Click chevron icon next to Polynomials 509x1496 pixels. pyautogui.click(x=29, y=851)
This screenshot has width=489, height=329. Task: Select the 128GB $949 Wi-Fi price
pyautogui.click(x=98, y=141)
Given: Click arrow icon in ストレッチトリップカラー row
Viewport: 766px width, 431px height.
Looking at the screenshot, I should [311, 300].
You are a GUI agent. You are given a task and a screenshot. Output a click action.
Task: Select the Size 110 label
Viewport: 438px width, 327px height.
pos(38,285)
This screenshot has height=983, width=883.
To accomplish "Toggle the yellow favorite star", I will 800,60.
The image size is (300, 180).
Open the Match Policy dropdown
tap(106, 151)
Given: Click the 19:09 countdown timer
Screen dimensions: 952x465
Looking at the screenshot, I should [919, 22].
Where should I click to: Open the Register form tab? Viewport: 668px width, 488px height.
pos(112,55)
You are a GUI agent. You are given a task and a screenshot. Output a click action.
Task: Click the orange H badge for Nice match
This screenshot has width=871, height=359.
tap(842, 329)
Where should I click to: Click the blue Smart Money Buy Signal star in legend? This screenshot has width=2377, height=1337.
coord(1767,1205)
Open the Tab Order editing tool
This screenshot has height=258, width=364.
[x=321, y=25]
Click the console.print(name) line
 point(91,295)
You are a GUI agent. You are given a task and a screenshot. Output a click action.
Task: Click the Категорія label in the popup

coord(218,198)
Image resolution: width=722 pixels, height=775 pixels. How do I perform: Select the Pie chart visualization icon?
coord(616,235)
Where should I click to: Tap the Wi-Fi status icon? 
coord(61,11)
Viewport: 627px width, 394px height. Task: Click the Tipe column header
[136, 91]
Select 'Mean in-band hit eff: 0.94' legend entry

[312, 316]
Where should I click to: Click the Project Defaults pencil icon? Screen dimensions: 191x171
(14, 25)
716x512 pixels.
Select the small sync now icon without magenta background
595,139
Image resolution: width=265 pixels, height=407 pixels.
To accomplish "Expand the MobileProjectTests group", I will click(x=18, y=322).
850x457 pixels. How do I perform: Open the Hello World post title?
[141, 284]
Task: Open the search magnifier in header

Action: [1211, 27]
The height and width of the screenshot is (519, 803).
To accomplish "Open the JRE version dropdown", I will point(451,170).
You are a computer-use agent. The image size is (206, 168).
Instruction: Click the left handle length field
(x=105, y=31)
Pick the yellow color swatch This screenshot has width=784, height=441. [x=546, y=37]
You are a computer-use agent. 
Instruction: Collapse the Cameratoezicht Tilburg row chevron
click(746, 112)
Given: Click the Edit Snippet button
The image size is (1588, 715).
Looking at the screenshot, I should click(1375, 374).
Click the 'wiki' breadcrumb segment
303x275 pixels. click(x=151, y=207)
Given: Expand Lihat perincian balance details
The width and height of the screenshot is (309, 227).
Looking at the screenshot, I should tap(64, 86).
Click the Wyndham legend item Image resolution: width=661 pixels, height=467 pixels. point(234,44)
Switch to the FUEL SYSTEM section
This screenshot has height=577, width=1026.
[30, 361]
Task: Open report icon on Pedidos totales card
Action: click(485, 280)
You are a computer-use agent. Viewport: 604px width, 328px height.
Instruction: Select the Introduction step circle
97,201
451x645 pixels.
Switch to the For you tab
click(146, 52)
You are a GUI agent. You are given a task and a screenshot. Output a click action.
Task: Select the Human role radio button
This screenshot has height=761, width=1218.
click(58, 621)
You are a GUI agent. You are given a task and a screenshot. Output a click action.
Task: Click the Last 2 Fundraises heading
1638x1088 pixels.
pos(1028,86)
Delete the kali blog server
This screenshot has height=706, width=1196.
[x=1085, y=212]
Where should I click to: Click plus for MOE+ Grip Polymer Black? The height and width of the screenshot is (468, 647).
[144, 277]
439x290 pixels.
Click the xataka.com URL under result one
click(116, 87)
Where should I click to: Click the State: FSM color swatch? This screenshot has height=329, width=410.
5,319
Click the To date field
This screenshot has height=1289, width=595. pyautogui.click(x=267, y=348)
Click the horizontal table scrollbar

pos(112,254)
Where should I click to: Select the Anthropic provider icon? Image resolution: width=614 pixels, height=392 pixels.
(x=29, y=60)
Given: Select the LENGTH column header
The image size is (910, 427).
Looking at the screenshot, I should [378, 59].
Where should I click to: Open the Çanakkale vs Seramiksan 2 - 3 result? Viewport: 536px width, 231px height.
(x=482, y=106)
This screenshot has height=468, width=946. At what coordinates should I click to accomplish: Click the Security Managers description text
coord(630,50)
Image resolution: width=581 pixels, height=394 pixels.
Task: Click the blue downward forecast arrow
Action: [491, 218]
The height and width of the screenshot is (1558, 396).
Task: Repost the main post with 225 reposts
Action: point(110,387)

### Task details
Check the listing above for lines containing the string "computer", and copy each one.

### Answer to the exercise
You are a computer-use agent. The image size is (206, 168).
You are a computer-use agent. 
You are a computer-use agent. Viewport: 604px width, 328px height.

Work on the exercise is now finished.